Science

Donald Trump Is Basically Clinically Obese

He's no William Howard Taft, though. 

Getty Images / Spencer Platt

This has been the week we became oddly obsessed with Hillary Clinton’s and Donald Trump’s medical records.

Clinton released a new assessment of her health from a real doctor after a pneumonia diagnosis and a subsequent (and very public) fainting episode, while Trump went on the TV show of known quack Dr. Oz and busted out a couple papers from his personal doctor proclaiming him to be healthy.

That letter highlighted some of the candidate’s basic health stats, like his cholesterol levels (which Oz praised vaguely as “good numbers,” thanks to a statin) and blood pressure. While the letter gave Trump a clean bill of health, a particular combination of numbers suggests Trump isn’t the healthiest he can be. Trump’s height — 6 feet 3 inches — and his weight — 236 pounds — mean the candidate’s Body Mass Index, or BMI, clocks in at 29.5.

The Centers for Disease Control and Prevention classifies BMIs between 18.5 and 25 as normal, between 25 and 30 as overweight, and anything 30 or higher as obese. Trump comes in just under that obesity threshold.

Crunch the numbers, and we find that Trump would be the third heaviest president, after William Howard Taft (332 pounds) and Grover Cleveland (275 pounds); he’d come in sixth in terms of BMI. The presidents ahead of him on that list (Taft, Cleveland, McKinley, Taylor, and Theodore Roosevelt) didn’t exactly have treadmills or weight-loss drugs at their disposal.

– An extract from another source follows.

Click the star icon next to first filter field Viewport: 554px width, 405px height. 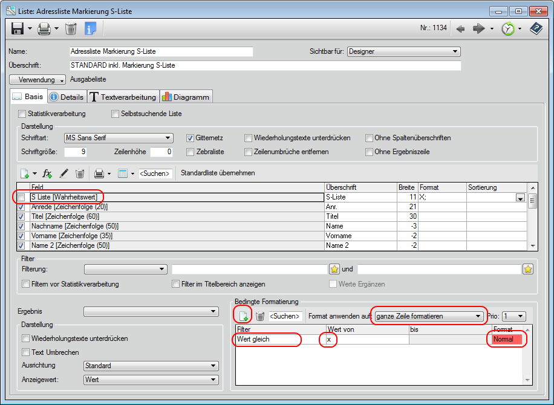click(334, 269)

President William Howard Taft was not a petite man.

Public Domain

The heftiest president in recent years was Bill Clinton, with a BMI of 28.3 while in office. But his stats aren’t too different from Trump’s — Clinton is 6 foot 2 inches and weighed 234 pounds. Trump’s diet is notoriously not that different from the former president’s, featuring plenty of fast food (Clinton is now on a strict vegan diet).

Trump’s BMI is only part of the story, though. Even the CDC notes that BMI doesn’t measure the fat and muscle composition of a person’s body. The Rock, for example, falls in the obese category. Trump can’t blame his high BMI on a strenuous weightlifting regimen, though. He told Dr. Oz his exercise currently consists of rounds of golf and giving speeches in hot rooms on the campaign trail.

Unfortunately, there’s no official explanation for the orange skin.